Exercise aim.
Every single entry that follows must be copied exactly.
- Opening Delimiter -
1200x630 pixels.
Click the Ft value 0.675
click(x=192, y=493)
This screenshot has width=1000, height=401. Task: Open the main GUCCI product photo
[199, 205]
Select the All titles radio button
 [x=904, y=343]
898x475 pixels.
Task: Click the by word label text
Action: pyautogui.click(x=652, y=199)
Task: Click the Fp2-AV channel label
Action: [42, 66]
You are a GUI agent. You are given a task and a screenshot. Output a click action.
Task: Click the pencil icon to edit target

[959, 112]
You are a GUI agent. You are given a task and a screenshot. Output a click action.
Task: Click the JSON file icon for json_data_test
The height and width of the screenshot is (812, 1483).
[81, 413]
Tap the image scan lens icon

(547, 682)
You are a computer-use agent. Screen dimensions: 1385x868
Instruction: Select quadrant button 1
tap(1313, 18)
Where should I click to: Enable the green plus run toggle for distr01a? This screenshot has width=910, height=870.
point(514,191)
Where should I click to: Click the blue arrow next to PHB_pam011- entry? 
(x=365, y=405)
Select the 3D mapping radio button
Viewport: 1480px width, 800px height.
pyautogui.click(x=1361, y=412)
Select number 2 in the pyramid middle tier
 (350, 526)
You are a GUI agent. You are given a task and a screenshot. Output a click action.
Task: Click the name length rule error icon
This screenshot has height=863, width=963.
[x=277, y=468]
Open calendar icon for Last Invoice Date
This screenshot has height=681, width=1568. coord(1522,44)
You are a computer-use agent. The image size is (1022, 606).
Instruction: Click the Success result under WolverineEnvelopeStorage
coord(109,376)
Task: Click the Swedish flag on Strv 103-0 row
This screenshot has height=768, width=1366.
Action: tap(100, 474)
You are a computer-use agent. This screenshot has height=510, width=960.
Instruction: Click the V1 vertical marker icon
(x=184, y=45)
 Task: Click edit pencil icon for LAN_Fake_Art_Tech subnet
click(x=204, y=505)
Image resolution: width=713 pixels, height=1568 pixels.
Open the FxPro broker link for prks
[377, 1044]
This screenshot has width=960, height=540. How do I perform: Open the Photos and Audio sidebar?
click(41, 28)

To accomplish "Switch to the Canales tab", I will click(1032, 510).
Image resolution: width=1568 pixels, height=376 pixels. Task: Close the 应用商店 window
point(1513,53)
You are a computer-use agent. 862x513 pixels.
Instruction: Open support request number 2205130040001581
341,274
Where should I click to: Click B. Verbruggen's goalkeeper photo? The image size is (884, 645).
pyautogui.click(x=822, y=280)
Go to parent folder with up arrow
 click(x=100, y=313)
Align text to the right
- Closing Delimiter -
Response to the exercise.
1200x630 pixels.
Click the Ft value 0.675
click(x=192, y=493)
This screenshot has width=1000, height=401. Task: Open the main GUCCI product photo
[199, 205]
Select the All titles radio button
 [x=904, y=343]
898x475 pixels.
Task: Click the by word label text
Action: pyautogui.click(x=652, y=199)
Task: Click the Fp2-AV channel label
Action: [42, 66]
You are a GUI agent. You are given a task and a screenshot. Output a click action.
Task: Click the pencil icon to edit target

[959, 112]
You are a GUI agent. You are given a task and a screenshot. Output a click action.
Task: Click the JSON file icon for json_data_test
The height and width of the screenshot is (812, 1483).
[81, 413]
Tap the image scan lens icon

(547, 682)
You are a computer-use agent. Screen dimensions: 1385x868
Instruction: Select quadrant button 1
tap(1313, 18)
Where should I click to: Enable the green plus run toggle for distr01a? This screenshot has width=910, height=870.
point(514,191)
Where should I click to: Click the blue arrow next to PHB_pam011- entry? 
(x=365, y=405)
Select the 3D mapping radio button
Viewport: 1480px width, 800px height.
pyautogui.click(x=1361, y=412)
Select number 2 in the pyramid middle tier
 (350, 526)
You are a GUI agent. You are given a task and a screenshot. Output a click action.
Task: Click the name length rule error icon
This screenshot has height=863, width=963.
[x=277, y=468]
Open calendar icon for Last Invoice Date
This screenshot has height=681, width=1568. coord(1522,44)
You are a computer-use agent. The image size is (1022, 606).
Instruction: Click the Success result under WolverineEnvelopeStorage
coord(109,376)
Task: Click the Swedish flag on Strv 103-0 row
This screenshot has height=768, width=1366.
Action: tap(100, 474)
You are a computer-use agent. This screenshot has height=510, width=960.
Instruction: Click the V1 vertical marker icon
(x=184, y=45)
 Task: Click edit pencil icon for LAN_Fake_Art_Tech subnet
click(x=204, y=505)
Image resolution: width=713 pixels, height=1568 pixels.
Open the FxPro broker link for prks
[377, 1044]
This screenshot has width=960, height=540. How do I perform: Open the Photos and Audio sidebar?
click(41, 28)

To accomplish "Switch to the Canales tab", I will click(1032, 510).
Image resolution: width=1568 pixels, height=376 pixels. Task: Close the 应用商店 window
point(1513,53)
You are a computer-use agent. 862x513 pixels.
Instruction: Open support request number 2205130040001581
341,274
Where should I click to: Click B. Verbruggen's goalkeeper photo? The image size is (884, 645).
pyautogui.click(x=822, y=280)
Go to parent folder with up arrow
 click(x=100, y=313)
Align text to the right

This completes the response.